What is the region’s relationship with Russia?

Although Transnistria is internationally recognized as part of Moldova, it has been controlled by pro-Russian separatist authorities since the fall of the Soviet Union in 1990. Russian forces have been stationed there since 1992, after a ceasefire was signed between Moldova and Transnistria, following a short border war in which up to 700 people were killed.

The Kremlin props up Transnistria’s economy by supplying free gas to local industries and by paying the elderly the “Putin pension,” a total of $8 a month. In return, Russia keeps soldiers stationed there permanently, in what the Kremlin describes as “peacekeeping.” Russian state media, which is widely available in the region, has also played a significant role in bolstering pro-Russian sentiment.

In Moldova, as in other countries, Russia has used its energy supply to exploit dependencies and exert pressure on the country to adopt policies favorable to the Kremlin, Dorina Baltag, a postdoctoral researcher at the Institute for Diplomacy and International Governance, told Yahoo News. “Last year, in October 2021, the Moldovan government was forced to declare a state of emergency, after a gas contract with Russian gas enterprise Gazprom had expired, and a new contract offered by Gazprom included a threefold price increase, which the Moldovan government was not able to pay,” Baltag said. “The contract with Russia, a good deal which the Moldovan government managed to reach, exposes the Moldovans’ biggest vulnerability. So, for Moldova, energy security is most likely the main ingredient for national security.”

What has happened in Transnistria since Russia invaded Ukraine on Feb. 24?
A Transnistrian serviceman walks past a line of cars queuing to cross the border into Moldova.
A Transnistrian serviceman walks past a line of cars waiting to exit the self-proclaimed Moldovan Republic of Transnistria on Thursday. (Daniel Mihailescu/AFP via Getty Images)

According to L’Illustré, foreign journalists have been banned from the territory since Russia’s invasion began. Six weeks into the war, authorities in the region reported an attack on a military unit just hours after two radio masts were blown up. Moldova’s president, Maia Sandu, blamed the attacks on the separatist groups and said her government would resist “attempts to drag Moldova into actions that may endanger peace within the country.” No injuries were reported, but separatist authorities raised the terrorist threat level in the region.

Ukrainian President Volodymyr Zelensky accused Russia of attempting to destabilize Moldova, sarcastically comparing the reasoning for the attacks to what the Kremlin has claimed to be the reason for invading Ukraine. “Allegedly there, in Moldova, the rights of Russian speakers are violated,” Zelensky said in an address to the nation last Friday. “Although, to be honest, the territory in which Russia should take care of the rights of Russian speakers is Russia itself: Where there is no freedom of speech, no freedom of choice.

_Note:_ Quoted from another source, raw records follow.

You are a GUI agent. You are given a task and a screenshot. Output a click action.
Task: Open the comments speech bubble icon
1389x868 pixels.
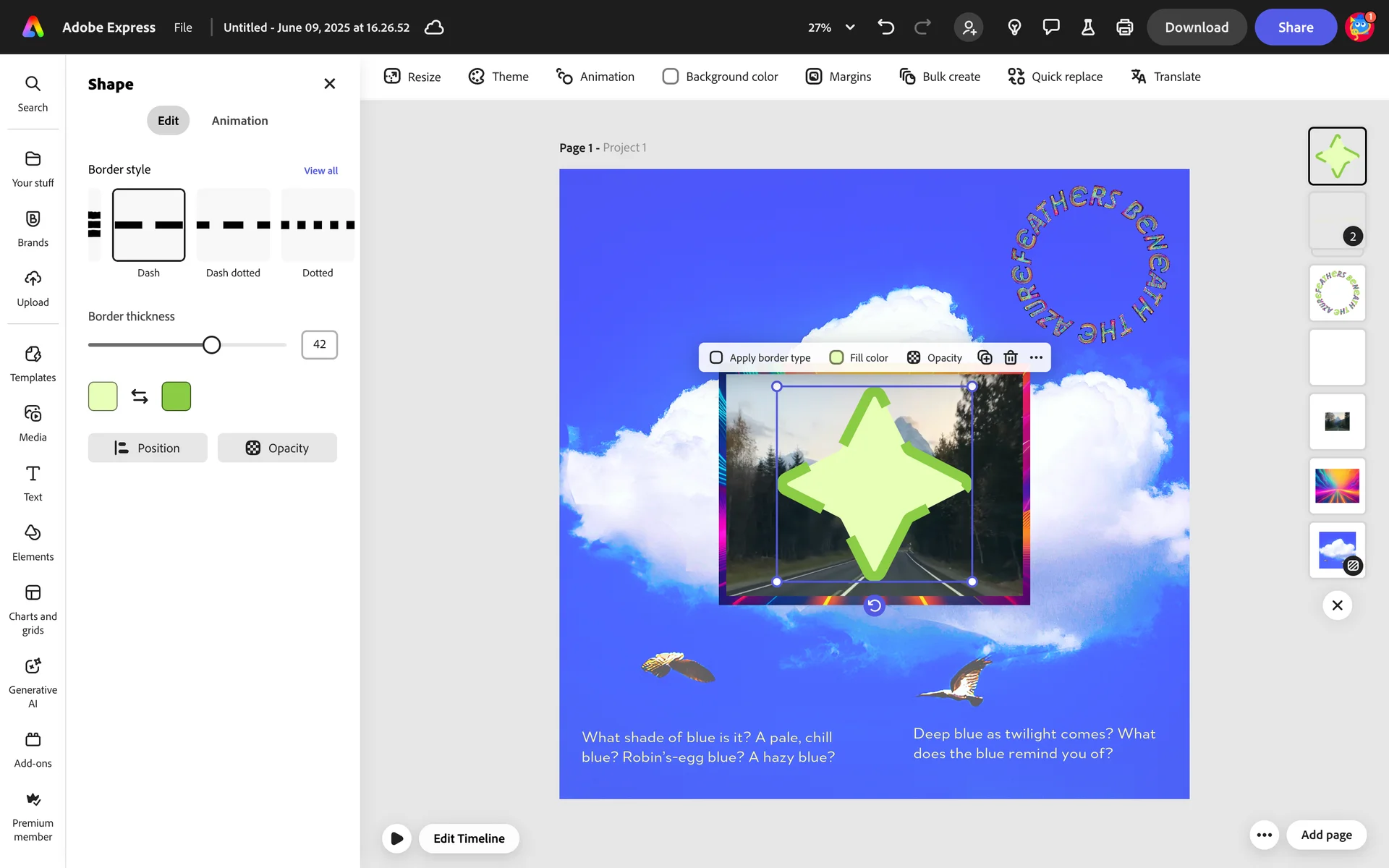pyautogui.click(x=1051, y=27)
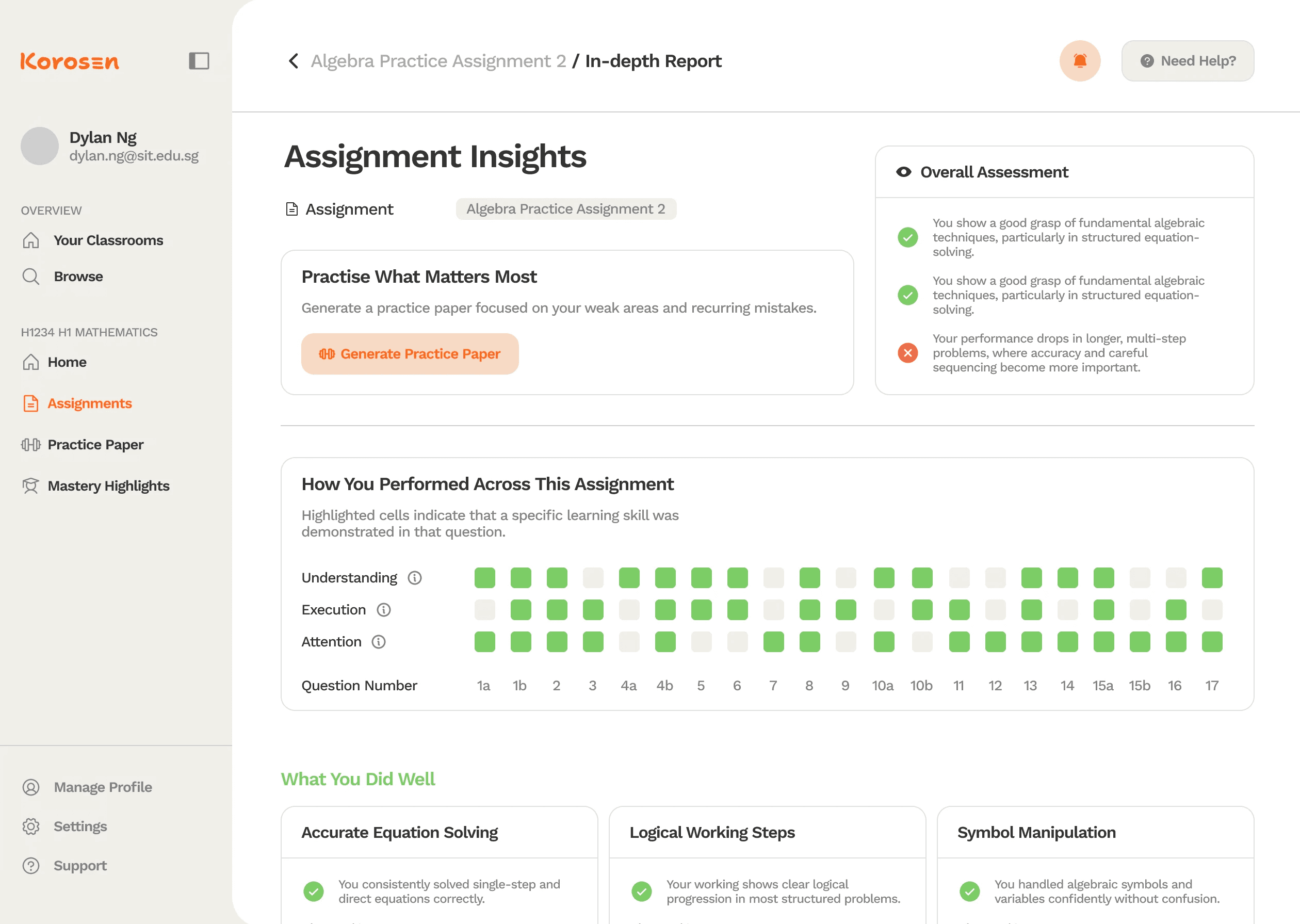Open Practice Paper dumbbell menu item

tap(95, 444)
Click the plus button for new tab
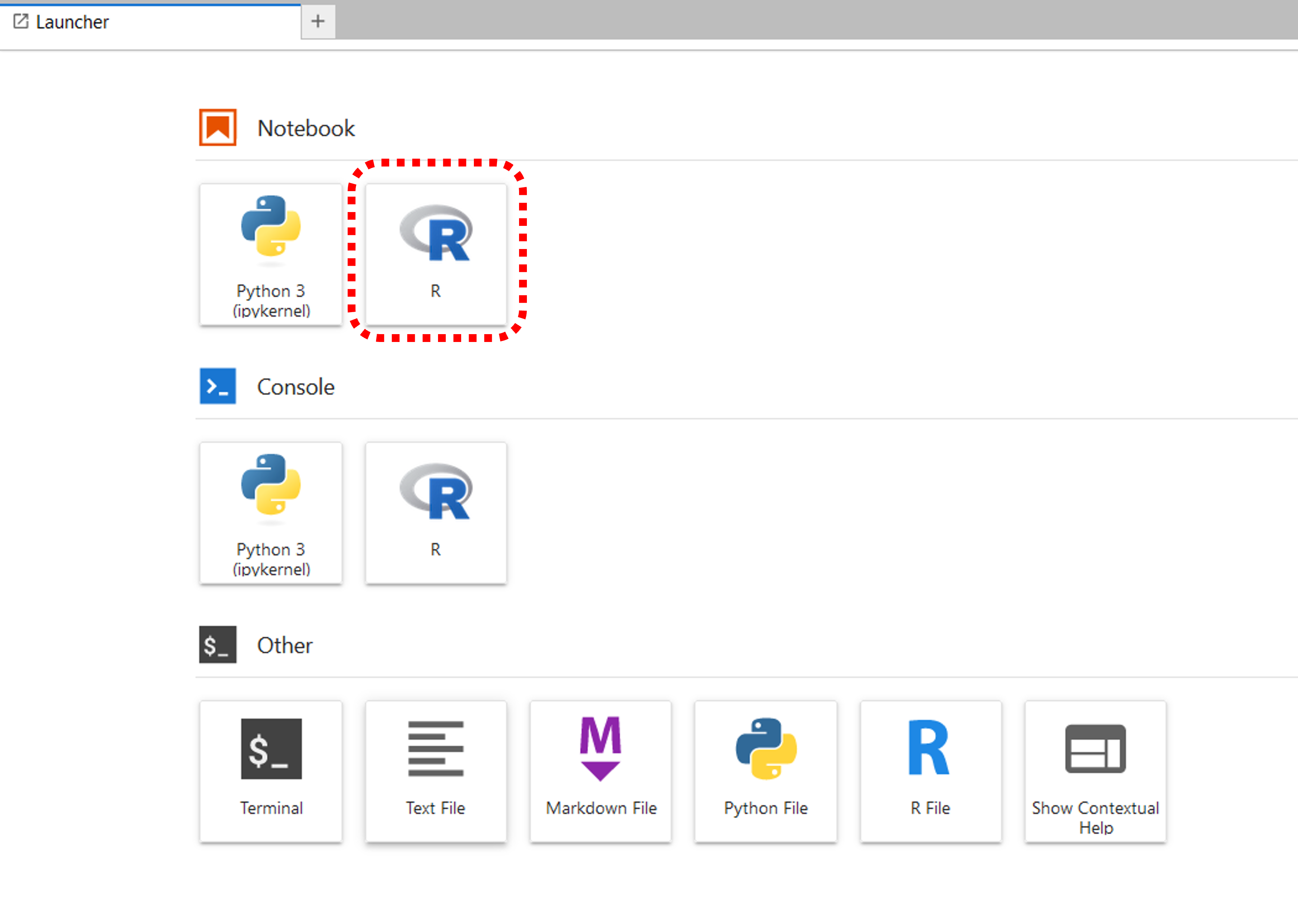 [x=318, y=22]
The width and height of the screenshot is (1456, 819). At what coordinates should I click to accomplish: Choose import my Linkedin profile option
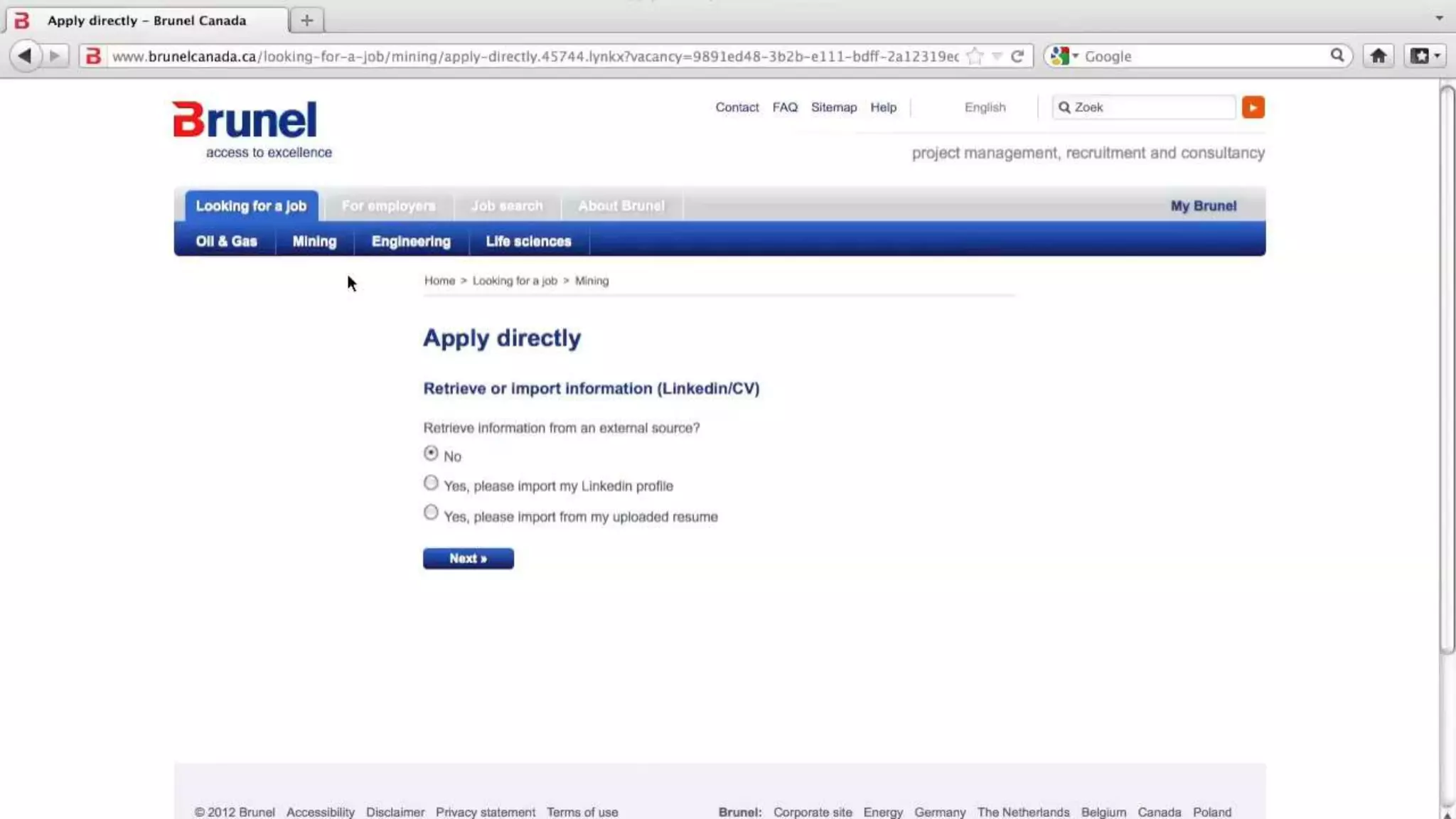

Where there is simply no right to dissent. Where poverty thrives and where human life is worthless.”

Is the war about to spread to Moldova?

Baltag said that Moldova’s vulnerability is Transnistria, and that the situation depends on the outcome of the war in Ukraine. “The war in Ukraine brings up two of the main challenges that Moldova has to deal with: the dependency of Russian gas, and the Transnistrian breakaway region, supported by the Russian Federation,” she said.